Mixing prune things and last answers, I got to

find "$some_dir" -prune -empty -type d | read && echo empty || echo "not empty"

that works for paths with spaces too

Try:

if [ ! -z `ls /some/dir/*` ]; then echo "huzzah"; fi

if ls /some/dir/* >/dev/null 2>&1 ; then echo "huzzah"; fi;

I am surprised the wooledge guide on empty directories hasn't been mentioned. This guide, and all of wooledge really, is a must read for shell type questions.

Of note from that page:

Never try to parse ls output. Even ls -A solutions can break (e.g. on HP-UX, if you are root, ls -A does the exact opposite of what it does if you're not root -- and no, I can't make up something that incredibly stupid).

In fact, one may wish to avoid the direct question altogether. Usually people want to know whether a directory is empty because they want to do something involving the files therein, etc. Look to the larger question. For example, one of these find-based examples may be an appropriate solution:

   # Bourne
   find "$somedir" -type f -exec echo Found unexpected file {} \;
   find "$somedir" -maxdepth 0 -empty -exec echo {} is empty. \;  # GNU/BSD
   find "$somedir" -type d -empty -exec cp /my/configfile {} \;   # GNU/BSD

Most commonly, all that's really needed is something like this:

   # Bourne
   for f in ./*.mpg; do
        test -f "$f" || continue
        mympgviewer "$f"
    done

In other words, the person asking the question may have thought an explicit empty-directory test was needed to avoid an error message like mympgviewer: ./*.mpg: No such file or directory when in fact no such test is required.
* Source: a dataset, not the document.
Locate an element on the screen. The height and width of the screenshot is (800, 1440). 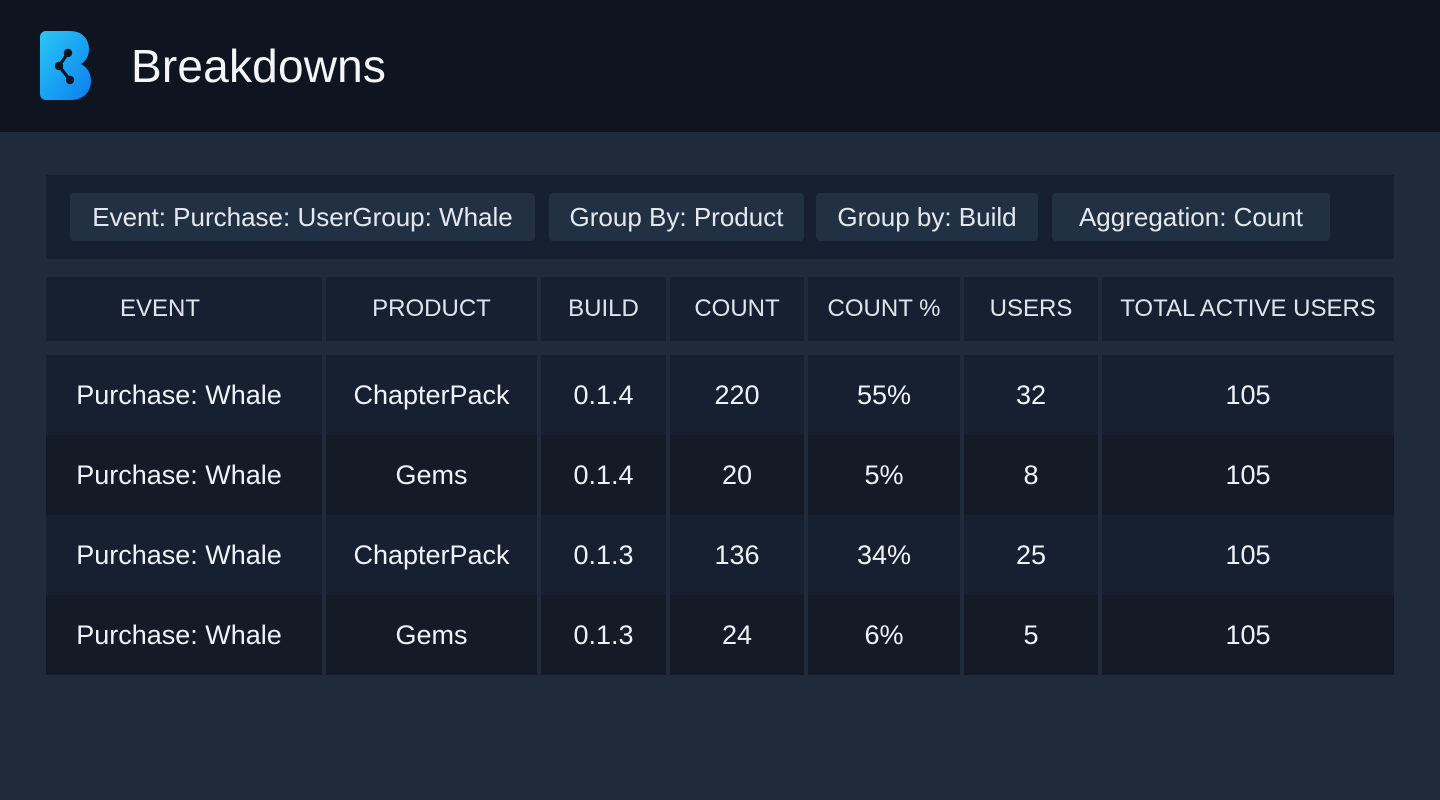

I dislike the ls - A solutions posted. Most likely you wish to test if the directory is empty because you don't wish to delete it. The following does that. If however you just wish to log an empty file, surely deleting and recreating it is quicker then listing possibly infinite files?

This should work...

if !  rmdir ${target}
then
    echo "not empty"
else
    echo "empty"
    mkdir ${target}
fi

dir_is_empty() {
   [ "${1##*/}" = "*" ]
}

if dir_is_empty /some/dir/* ; then
   echo "huzzah"
fi

Assume you don't have a file named * into /any/dir/you/check, it should work on bash dash posh busybox sh and zsh but (for zsh) require unsetopt nomatch.

Performances should be comparable to any ls which use *(glob), I guess will be slow on directories with many nodes (my /usr/bin with 3000+ files went not that slow), will use at least memory enough to allocate all dirs/filenames (and more) as they are all passed (resolved) to the function as arguments, some shell probably have limits on number of arguments and/or length of arguments.

A portable fast O(1) zero resources way to check if a directory is empty would be nice to have.

update

The version above doesn't account for hidden files/dirs, in case some more test is required, like the is_empty from Rich’s sh (POSIX shell) tricks:

is_empty () (
cd "$1"
set -- .[!.]* ; test -f "$1" && return 1
set -- ..?* ; test -f "$1" && return 1
set -- * ; test -f "$1" && return 1
return 0 )

But, instead, I'm thinking about something like this:

dir_is_empty() {
    [ "$(find "$1" -name "?*" | dd bs=$((${#1}+3)) count=1 2>/dev/null)" = "$1" ]
}

Some concern about trailing slashes differences from the argument and the find output when the dir is empty, and trailing newlines (but this should be easy to handle), sadly on my busybox sh show what is probably a bug on the find -> dd pipe with the output truncated randomically (if I used cat the output is always the same, seems to be dd with the argument count).